AIM OF THE EXERCISE: Give the count of lines that hold the word "Pinco" in this listing, with nothing added.

TASK MATERIAL:
··········
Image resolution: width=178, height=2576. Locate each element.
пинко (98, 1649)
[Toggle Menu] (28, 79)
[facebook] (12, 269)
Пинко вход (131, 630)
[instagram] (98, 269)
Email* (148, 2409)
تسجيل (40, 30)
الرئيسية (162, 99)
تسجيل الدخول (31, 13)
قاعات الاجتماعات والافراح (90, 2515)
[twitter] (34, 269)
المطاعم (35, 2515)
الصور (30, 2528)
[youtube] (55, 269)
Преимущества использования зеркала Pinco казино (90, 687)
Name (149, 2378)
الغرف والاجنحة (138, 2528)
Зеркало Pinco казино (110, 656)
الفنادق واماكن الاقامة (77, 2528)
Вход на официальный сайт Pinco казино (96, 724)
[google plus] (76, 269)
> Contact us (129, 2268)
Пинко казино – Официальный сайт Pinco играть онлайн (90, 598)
··········
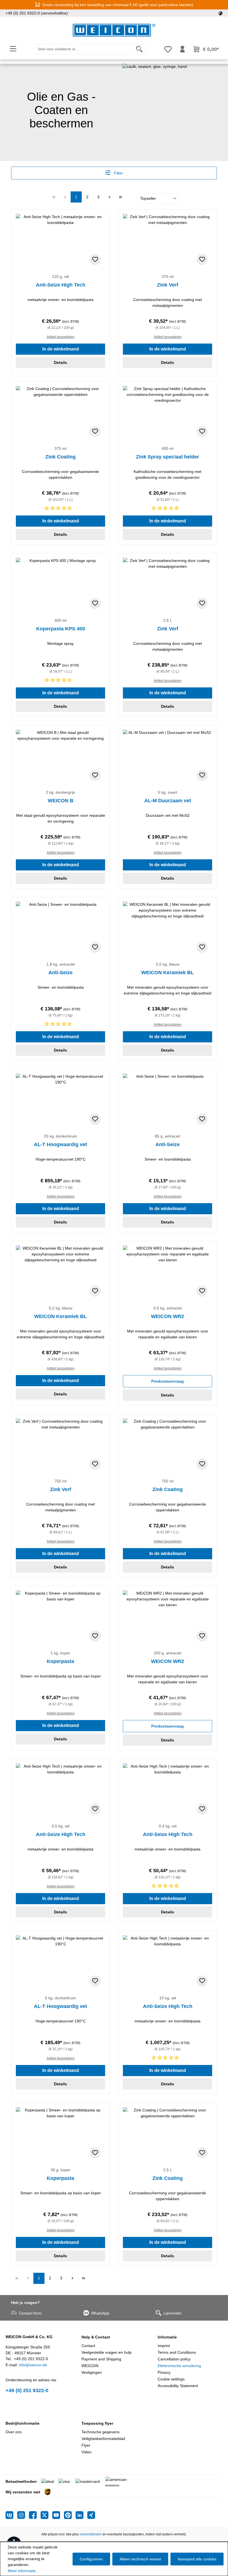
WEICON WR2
··········
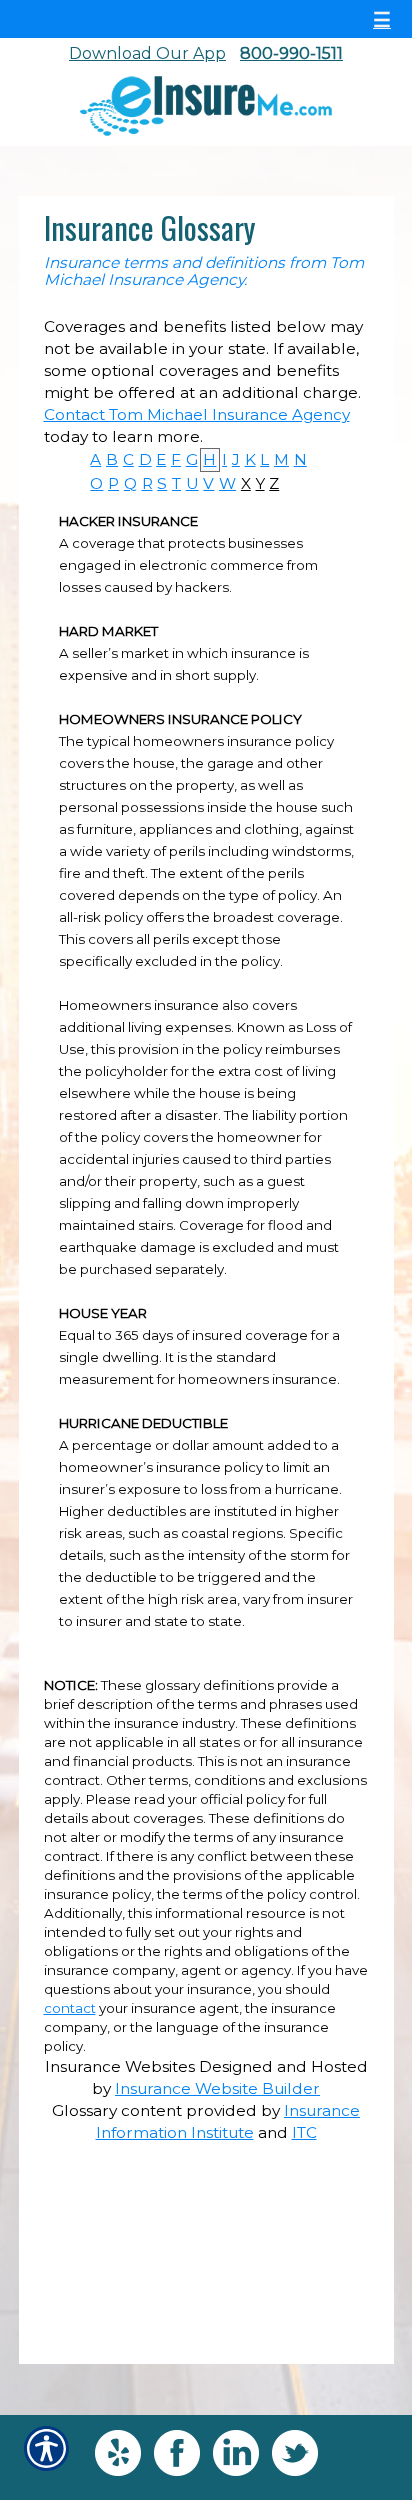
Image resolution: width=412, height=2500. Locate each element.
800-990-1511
··········
SOLVED EXERCISE: 4